The couple's daughter, Mali Wolf (Dana Ivgy), has secretly fallen in love with her childhood friend, the young Toufik (newcomer Mahmud Shalaby), a hard-working youth who has come as a helping hand to his Israeli-Arab father Hassan, a long-time mechanic working for Reuven. Meanwhile, Reuven's son Meir (Roy Assaf) resents working in the garage and further resents the presence of Arab Palestinian Toufik, and bullies him around.

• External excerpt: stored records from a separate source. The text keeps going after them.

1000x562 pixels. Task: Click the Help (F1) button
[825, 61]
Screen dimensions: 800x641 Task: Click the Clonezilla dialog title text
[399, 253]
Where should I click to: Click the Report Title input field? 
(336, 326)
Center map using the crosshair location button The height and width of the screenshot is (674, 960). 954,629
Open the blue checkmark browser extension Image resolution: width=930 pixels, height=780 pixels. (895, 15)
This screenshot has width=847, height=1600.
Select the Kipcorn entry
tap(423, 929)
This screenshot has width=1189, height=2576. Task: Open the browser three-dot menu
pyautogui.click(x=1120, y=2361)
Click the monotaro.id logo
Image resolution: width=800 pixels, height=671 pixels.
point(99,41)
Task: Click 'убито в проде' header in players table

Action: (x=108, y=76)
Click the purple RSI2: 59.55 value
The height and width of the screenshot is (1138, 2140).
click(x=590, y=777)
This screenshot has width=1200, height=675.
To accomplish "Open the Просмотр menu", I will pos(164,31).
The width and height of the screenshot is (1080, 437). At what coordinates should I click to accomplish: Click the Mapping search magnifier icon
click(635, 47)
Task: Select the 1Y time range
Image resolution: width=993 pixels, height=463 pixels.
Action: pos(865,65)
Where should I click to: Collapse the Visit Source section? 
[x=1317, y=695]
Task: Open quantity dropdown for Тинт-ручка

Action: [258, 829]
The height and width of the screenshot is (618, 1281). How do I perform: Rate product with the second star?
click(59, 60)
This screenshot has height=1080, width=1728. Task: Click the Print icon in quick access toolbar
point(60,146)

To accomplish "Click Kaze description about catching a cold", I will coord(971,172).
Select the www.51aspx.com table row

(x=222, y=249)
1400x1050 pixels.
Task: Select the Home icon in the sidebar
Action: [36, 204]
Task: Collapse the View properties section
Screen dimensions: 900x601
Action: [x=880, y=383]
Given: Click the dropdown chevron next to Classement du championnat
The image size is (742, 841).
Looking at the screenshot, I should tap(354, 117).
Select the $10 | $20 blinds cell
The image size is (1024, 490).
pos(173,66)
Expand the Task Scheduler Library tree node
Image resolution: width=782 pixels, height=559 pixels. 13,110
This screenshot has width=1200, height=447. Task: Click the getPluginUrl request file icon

In a most tragic night, everybody's life is changed. Meir and his mother have a grave argument and she throws him out. Next morning, a crisis erupts between Meir and Toufik with the latter fatally injuring Meir in an unfortunate accident. This cancels the plan the already pregnant Mali and her lover Toufik had made to elope. Although she decides to have an abortion so as not to have a baby from her brother's killer, she eventually decides to keep the baby, concealing that the child is from Toufik, and the devastated Wolf family moves to Ramat Gan.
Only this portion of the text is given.